Try it
Lines holding the string "will" are the ones to copy; find them all in the data.

Dataset records
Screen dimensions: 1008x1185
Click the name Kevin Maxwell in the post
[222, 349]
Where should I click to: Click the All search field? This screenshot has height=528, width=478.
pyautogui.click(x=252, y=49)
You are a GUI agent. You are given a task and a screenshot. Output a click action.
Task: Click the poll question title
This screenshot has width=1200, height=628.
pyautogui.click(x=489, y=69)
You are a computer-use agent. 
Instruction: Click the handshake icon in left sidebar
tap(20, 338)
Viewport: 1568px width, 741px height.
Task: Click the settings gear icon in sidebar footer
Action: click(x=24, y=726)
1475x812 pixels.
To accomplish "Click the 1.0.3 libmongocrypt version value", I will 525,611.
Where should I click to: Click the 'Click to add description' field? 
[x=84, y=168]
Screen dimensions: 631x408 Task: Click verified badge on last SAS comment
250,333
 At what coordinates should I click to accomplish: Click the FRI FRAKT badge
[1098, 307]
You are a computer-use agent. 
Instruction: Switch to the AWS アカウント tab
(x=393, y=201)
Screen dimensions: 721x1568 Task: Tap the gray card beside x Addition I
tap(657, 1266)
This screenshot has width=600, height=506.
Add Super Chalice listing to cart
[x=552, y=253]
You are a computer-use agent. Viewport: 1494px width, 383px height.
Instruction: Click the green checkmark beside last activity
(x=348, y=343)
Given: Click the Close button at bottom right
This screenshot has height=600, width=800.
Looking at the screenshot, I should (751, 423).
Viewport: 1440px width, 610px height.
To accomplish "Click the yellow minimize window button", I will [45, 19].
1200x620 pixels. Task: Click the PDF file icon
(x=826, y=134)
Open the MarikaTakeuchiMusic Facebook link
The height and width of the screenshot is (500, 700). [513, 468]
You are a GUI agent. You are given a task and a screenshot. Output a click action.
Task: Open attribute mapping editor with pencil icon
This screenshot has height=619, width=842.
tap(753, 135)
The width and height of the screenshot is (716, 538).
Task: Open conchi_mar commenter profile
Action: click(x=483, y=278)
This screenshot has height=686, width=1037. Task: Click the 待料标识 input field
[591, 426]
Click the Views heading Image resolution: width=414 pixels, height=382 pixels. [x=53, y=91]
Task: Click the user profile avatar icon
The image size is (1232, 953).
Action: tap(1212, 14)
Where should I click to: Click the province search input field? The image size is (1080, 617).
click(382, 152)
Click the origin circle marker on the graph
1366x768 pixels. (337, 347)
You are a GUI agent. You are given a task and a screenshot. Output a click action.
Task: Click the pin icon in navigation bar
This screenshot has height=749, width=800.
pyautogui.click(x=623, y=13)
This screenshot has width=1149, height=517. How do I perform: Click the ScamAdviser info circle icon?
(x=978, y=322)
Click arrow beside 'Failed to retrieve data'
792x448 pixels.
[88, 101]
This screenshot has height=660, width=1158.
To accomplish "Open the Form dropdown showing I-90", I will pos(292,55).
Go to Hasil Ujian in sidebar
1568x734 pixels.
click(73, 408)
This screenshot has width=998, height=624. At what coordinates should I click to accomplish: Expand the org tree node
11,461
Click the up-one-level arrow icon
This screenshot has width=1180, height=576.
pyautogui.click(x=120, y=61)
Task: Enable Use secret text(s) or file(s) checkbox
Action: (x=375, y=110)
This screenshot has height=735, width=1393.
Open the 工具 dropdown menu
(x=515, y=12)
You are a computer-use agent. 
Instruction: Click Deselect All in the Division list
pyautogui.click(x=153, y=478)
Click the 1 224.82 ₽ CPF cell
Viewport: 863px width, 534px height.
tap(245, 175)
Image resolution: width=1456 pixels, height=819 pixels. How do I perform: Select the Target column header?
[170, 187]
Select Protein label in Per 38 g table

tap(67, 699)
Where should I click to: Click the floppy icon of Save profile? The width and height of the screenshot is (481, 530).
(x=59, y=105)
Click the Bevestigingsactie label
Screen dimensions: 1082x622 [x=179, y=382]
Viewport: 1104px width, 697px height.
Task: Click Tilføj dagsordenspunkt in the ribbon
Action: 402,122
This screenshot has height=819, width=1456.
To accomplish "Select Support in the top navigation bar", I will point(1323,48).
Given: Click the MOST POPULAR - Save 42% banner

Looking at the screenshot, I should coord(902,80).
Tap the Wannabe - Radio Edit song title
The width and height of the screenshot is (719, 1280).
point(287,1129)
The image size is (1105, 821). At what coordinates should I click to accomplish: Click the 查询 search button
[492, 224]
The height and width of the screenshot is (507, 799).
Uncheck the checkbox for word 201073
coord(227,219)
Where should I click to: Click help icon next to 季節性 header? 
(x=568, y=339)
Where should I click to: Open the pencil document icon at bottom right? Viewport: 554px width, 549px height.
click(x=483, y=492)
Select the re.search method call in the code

Output below
To accomplish "Click the 1.0.3 libmongocrypt version value", I will 525,611.
To accomplish "Click the yellow minimize window button", I will [45, 19].
To accomplish "Open the Form dropdown showing I-90", I will pos(292,55).
To accomplish "Select Support in the top navigation bar", I will point(1323,48).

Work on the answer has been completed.